IHRE AUFGABE:
Bei welchem Gericht haben die Prediger laut dem Bericht über die Strassenprediger in Amriswil Beschwerde gegen die Wegweisung erhoben?

BEREITGESTELLTER TEXT:

========

Sie hätten es bei der Kurzansprache bewenden lassen, die genau 20 Minuten dauerte. Geholfen hat dies dem Duo nicht. Zwei Polizisten hielten die beiden an und warfen ihnen vor, ihr Auftreten sei «eine erhebliche Belästigung der Bevölkerung». Die Ansicht der Polizisten könne man nicht teilen, schreibt Baur. Es sei doch kein Nachteil, wenn ein Mann eine Stunde pro Woche von Gerechtigkeit und Frieden spricht. Umso mehr, wenn er dabei die Plätze wechsle. Zur Botschaft der beiden Strassenprediger gehört, die Kinder sollen ihren Eltern und die Menschen allgemein der Obrigkeit gehorchen.

Gegenüber der Polizei gilt solcher Gehorsam aber offenbar nicht. «Wir sind nicht bereit, uns solcher Willkür einer örtlichen Polizeitruppe zu beugen», heisst es im Brief. Immerhin hätten sich die Beamten korrekt verhalten. Die Polizisten seien ja auch «nur Befehlsempfänger».

Schriftliche Wegweisung

Der Auftritt in Amriswil hatte für Baur und Egli ein Nachspiel. Eine schriftliche Wegweisung aus dem Amriswiler Stadtzentrum bis 26. April, 17 Uhr. Folgen sie dem nicht, droht eine Busse. Gegen die Wegweisung/Fernhaltung haben die Prediger jetzt Beschwerde beim Thurgauer Verwaltungsgericht erhoben. Die Richter stellen die Grundrechte in Amriswil in ihrem Sinne wieder her, hoffen Baur und Egli.

Warum durften die Männer in Frauenfeld predigen, in Amriswil aber nicht? In Frauenfeld habe sich niemand beschwert, sagt Daniel Meili, Sprecher der Kantonspolizei Thurgau. In Amriswil dagegen hätten sich Personen «erheblich belästigt» gefühlt. Die Polizisten hätten die Männer zuerst formlos weggewiesen. Weil dies nichts gefruchtet habe, hat man nun eine formelle Wegweisung ausgesprochen.

Nicht das erste Mal

Rolf Bauer und Lukas Egli kommen nicht das erste Mal mit dem Gesetz in Konflikt. Baur sass mehrfach im Gefängnis, weil er Bussgelder nicht bezahlt hatte. Auch dabei ging es um öffentliche Belästigung. Es wird die Männer kaum von ihrem Weg abbringen. Es sei ihre Bestimmung, anderen als Vorbild zu dienen.

========

BEREITGESTELLTE DATEN:

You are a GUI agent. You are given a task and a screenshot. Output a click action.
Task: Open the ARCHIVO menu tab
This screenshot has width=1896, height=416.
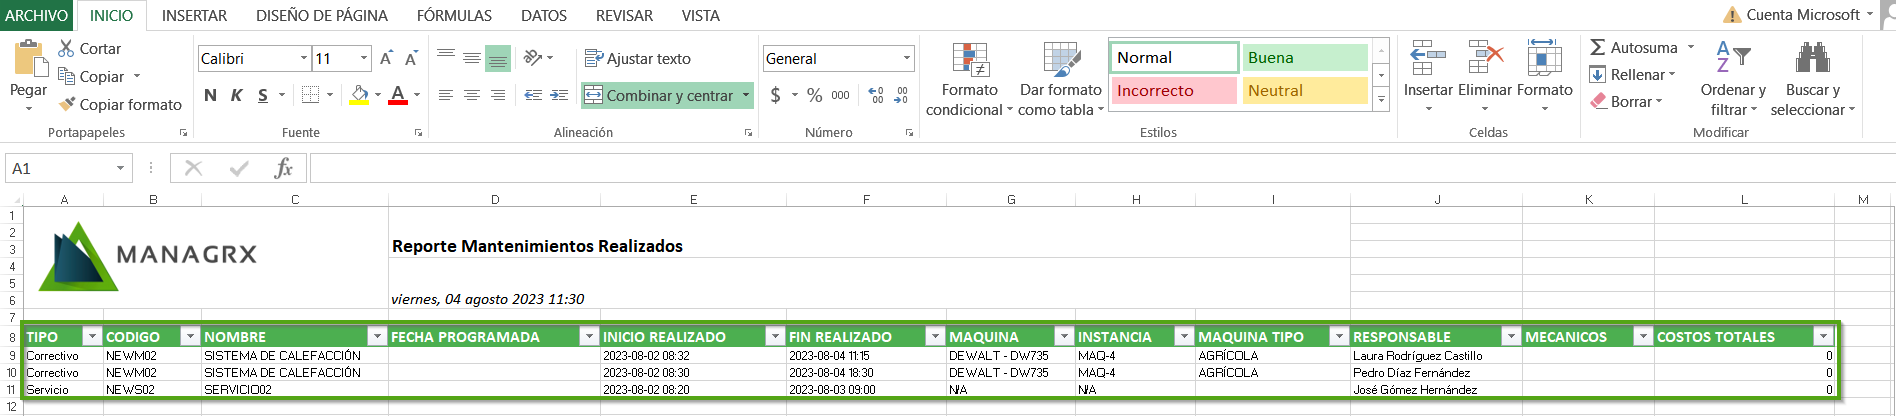(x=37, y=16)
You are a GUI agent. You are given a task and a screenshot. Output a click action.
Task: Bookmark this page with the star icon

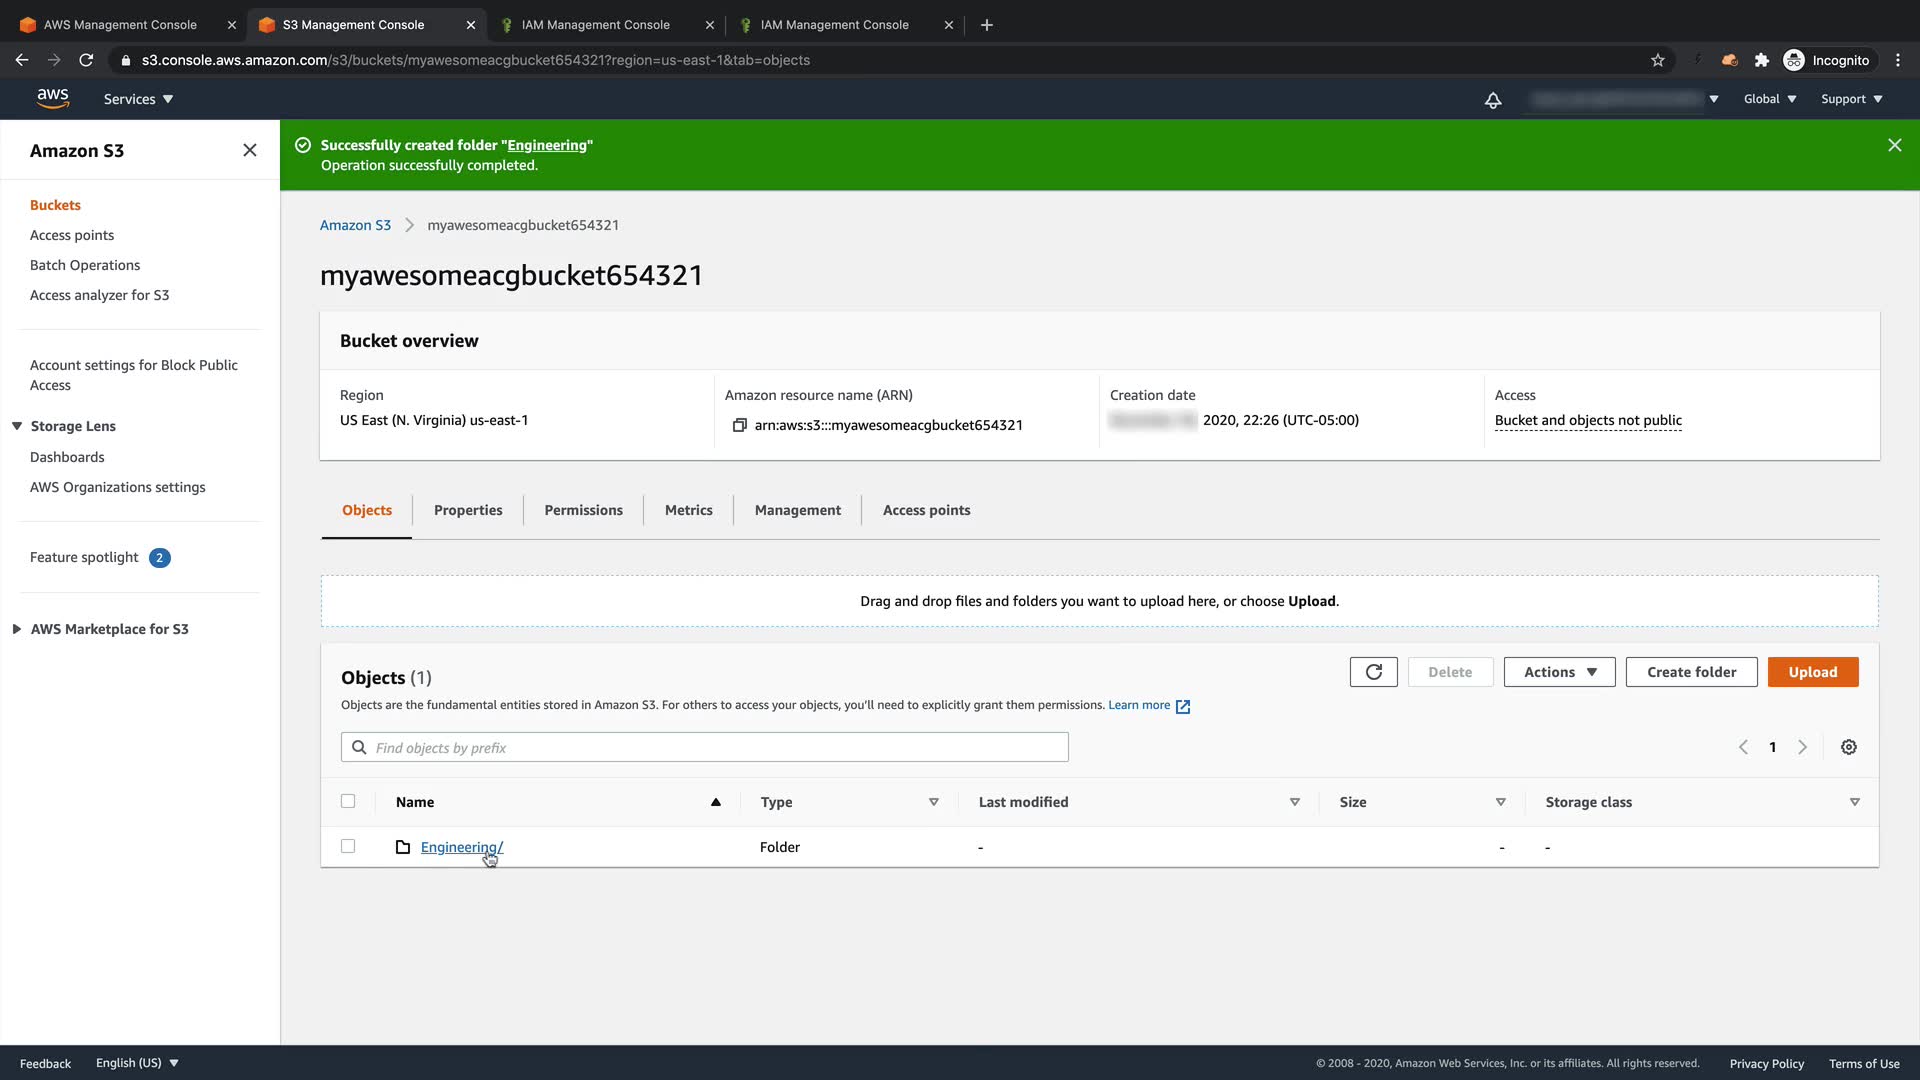[x=1657, y=60]
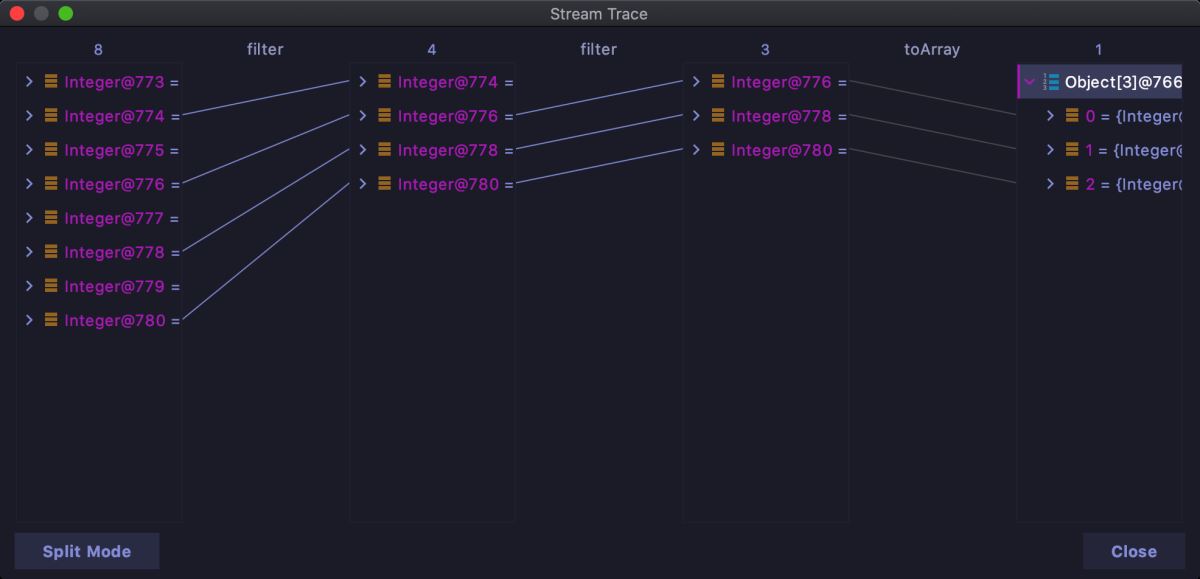Expand array element 1 in result
The width and height of the screenshot is (1200, 579).
click(x=1050, y=150)
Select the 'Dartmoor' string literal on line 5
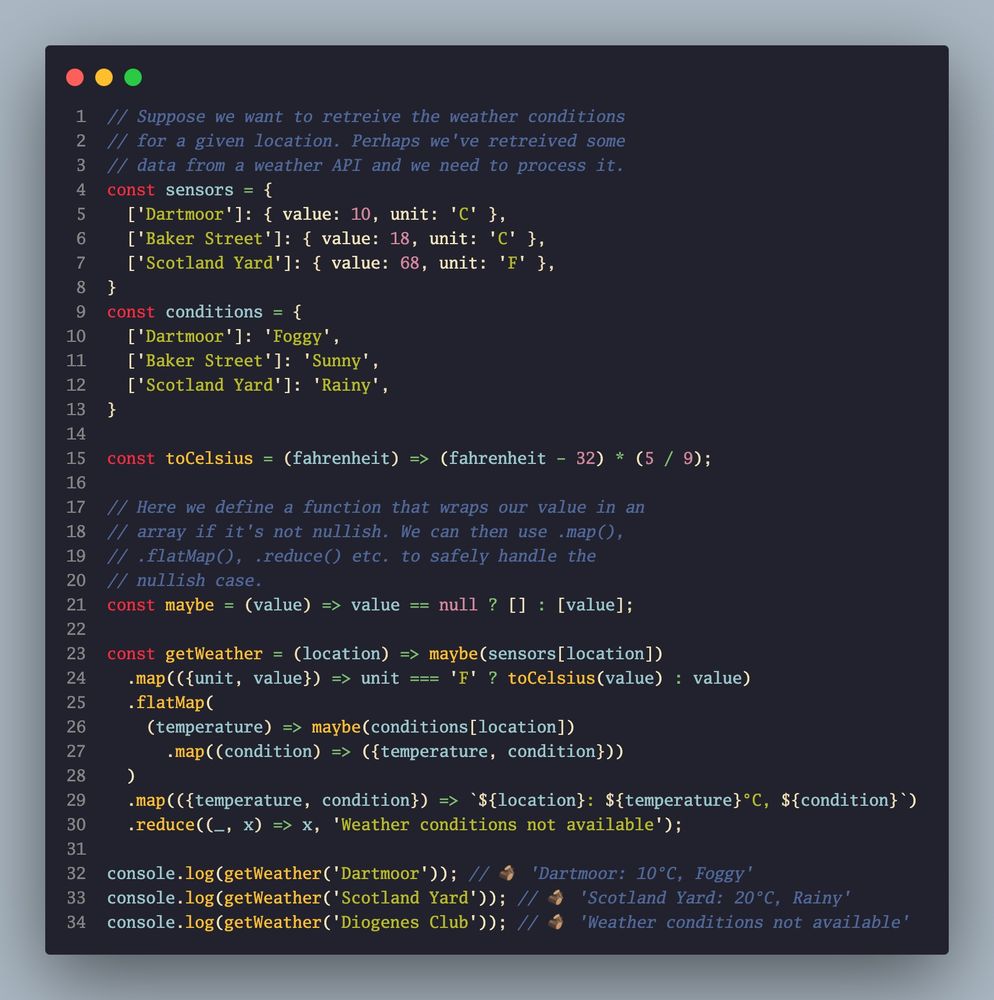This screenshot has width=994, height=1000. pyautogui.click(x=183, y=213)
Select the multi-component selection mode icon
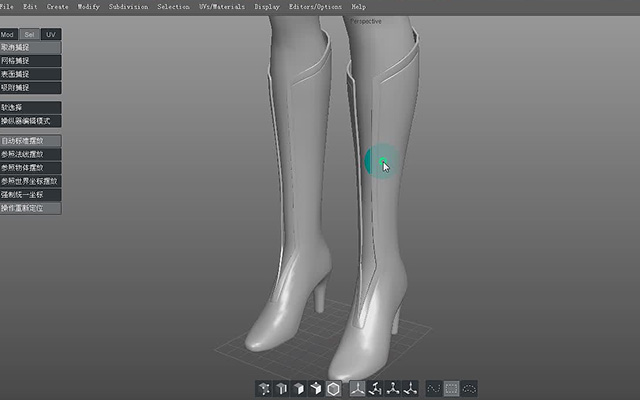Viewport: 640px width, 400px height. [316, 389]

========

LÖSUNG DER AUFGABE:
Beim Thurgauer Verwaltungsgericht.